EPJ Web of Conferences
Volume 26, 2012DYMAT 2012 - 10th International Conference on the Mechanical and Physical Behaviour of Materials under Dynamic Loading
|Number of page(s)||6|
|Published online||31 August 2012|
Measurement of deforming mode of lattice truss structures under impact loading
1 Laboratoire de Mécanique et Technologie de Cachan, 61 avenue du Président Wilson, 94230 Cachan, France
2 SNECMA-Site de Villaroche, Rond-Point René Ravaud, 77550 Moissy-Cramayel, France
a e-mail: firstname.lastname@example.org
Lattice truss structures, which are used as a core material in sandwich panels, were widely investigated experimentally and theoretically.
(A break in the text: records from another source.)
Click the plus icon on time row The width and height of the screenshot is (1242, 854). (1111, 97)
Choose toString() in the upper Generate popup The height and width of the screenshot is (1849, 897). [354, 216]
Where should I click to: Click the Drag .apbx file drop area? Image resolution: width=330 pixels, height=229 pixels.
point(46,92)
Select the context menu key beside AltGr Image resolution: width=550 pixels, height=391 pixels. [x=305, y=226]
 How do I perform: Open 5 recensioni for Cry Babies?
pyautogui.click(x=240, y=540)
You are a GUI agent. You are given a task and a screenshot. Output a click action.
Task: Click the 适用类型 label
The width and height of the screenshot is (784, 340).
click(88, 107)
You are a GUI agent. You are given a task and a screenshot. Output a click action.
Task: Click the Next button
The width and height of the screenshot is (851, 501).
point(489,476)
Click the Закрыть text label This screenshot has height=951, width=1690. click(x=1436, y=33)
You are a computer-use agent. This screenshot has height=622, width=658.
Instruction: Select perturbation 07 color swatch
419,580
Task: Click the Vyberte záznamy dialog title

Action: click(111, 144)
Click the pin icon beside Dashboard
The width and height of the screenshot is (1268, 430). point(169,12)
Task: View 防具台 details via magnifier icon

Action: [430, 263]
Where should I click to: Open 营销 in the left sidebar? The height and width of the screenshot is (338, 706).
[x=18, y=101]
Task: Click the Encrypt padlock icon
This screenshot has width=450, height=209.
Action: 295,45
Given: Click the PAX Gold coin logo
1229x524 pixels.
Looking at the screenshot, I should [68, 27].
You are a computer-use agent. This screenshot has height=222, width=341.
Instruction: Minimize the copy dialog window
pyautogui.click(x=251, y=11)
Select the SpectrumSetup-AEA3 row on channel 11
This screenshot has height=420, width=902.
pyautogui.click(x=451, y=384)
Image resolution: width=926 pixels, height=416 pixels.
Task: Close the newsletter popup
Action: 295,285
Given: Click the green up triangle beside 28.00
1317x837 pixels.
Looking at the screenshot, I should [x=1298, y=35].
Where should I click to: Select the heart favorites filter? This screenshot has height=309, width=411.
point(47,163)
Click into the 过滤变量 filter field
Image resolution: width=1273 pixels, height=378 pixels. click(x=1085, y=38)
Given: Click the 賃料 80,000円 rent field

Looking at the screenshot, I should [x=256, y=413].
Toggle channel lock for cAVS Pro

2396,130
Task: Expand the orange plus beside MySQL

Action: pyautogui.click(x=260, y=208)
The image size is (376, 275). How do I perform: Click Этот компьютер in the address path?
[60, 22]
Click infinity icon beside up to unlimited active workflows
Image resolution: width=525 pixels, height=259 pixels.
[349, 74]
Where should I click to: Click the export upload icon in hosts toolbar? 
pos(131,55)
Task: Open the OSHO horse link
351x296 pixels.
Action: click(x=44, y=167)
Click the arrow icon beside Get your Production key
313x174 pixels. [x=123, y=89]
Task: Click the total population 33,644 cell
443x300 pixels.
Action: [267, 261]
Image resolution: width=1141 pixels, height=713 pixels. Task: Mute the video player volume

However, explanation of the deforming mechanism using reliable experimental results is almost rarely reported, particularly for the dynamic deforming mechanism. The present work aimed at the measurement of the deforming mode of lattice truss structures. Indeed, quasi-static and Split Hopkinson Pressure Bar (SHPB) tests have been performed on the tetrahedral truss cores structures made of Aluminum 3003-O. Global values such as crushing forces and displacements between the loading platens are obtained. However, in order to understand the deforming mechanism and to explain the observed impact strength enhancement observed in the experiments, images of the truss core element during the tests are recorded. A method based on the edge detection algorithm is developed and applied to these images. The deforming profiles of one beam are extracted and it allows for calculating the length of beam. It is found that these lengths diminish to a critical value (due to compression) and remain constant afterwards (because of significant bending). The comparison between quasi-static and impact tests shows that the beam were much more compressed under impact loading, which could be understood as the lateral inertia effect in dynamic bucking. Therefore, the impact strength enhancement of tetrahedral truss core sandwich panel can be explained by the delayed buckling of beam under impact (more compression reached), together with the strain hardening of base material.